The Sunday Telegraph reported that Bradford-based Morrisons is in “advanced talks” to sell its convenience stores to investment firm Greybull Capital, which rescued Monarch Airlines last year.
Both Morrisons and Greybull declined to comment.
The opening of M Local stores under Mr Philips was designed to cash in on the growing popularity of convenience stores at a time when many shoppers were ditching their cars amid rocketing petrol prices.
However the price of oil has fallen significantly over the past year, making driving affordable once more.
While convenience stores remain a growth sector in sales terms, there are doubts about how profitable they are.
This is particularly the case at Morrisons, which was heavily criticised for paying over the odds for stores that were in the wrong place.
Earlier this year Morrisons announced plans to close 23 of its M Local convenience stores with the loss of 300 jobs. Chairman Andy Higginson said a third of the convenience store portfolio had failed.
Morrisons has around 160 convenience stores which generate around £300m in sales a year.

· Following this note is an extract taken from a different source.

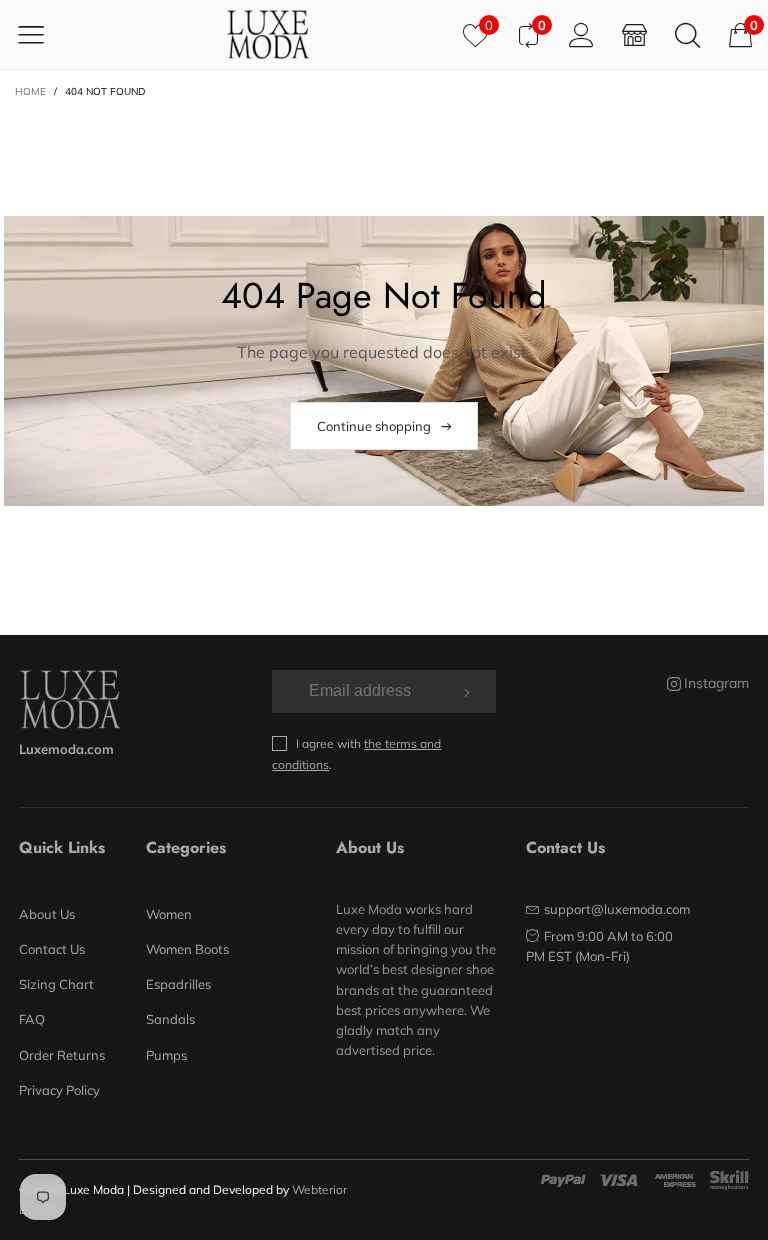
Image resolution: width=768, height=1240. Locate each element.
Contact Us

The move comes as arch rival Leeds-based Asda prepares to announce trading figures on Tuesday following a run of declining quarterly sales.
Last month the supermarket chain saw rival Sainsbury’s overtake it to reclaim its position as the UK’s second largest grocer for the first time since January, according to Kantar Worldpanel.
Asda has been very clear about its strategy in that it won’t join in the short term vouchering of its rivals.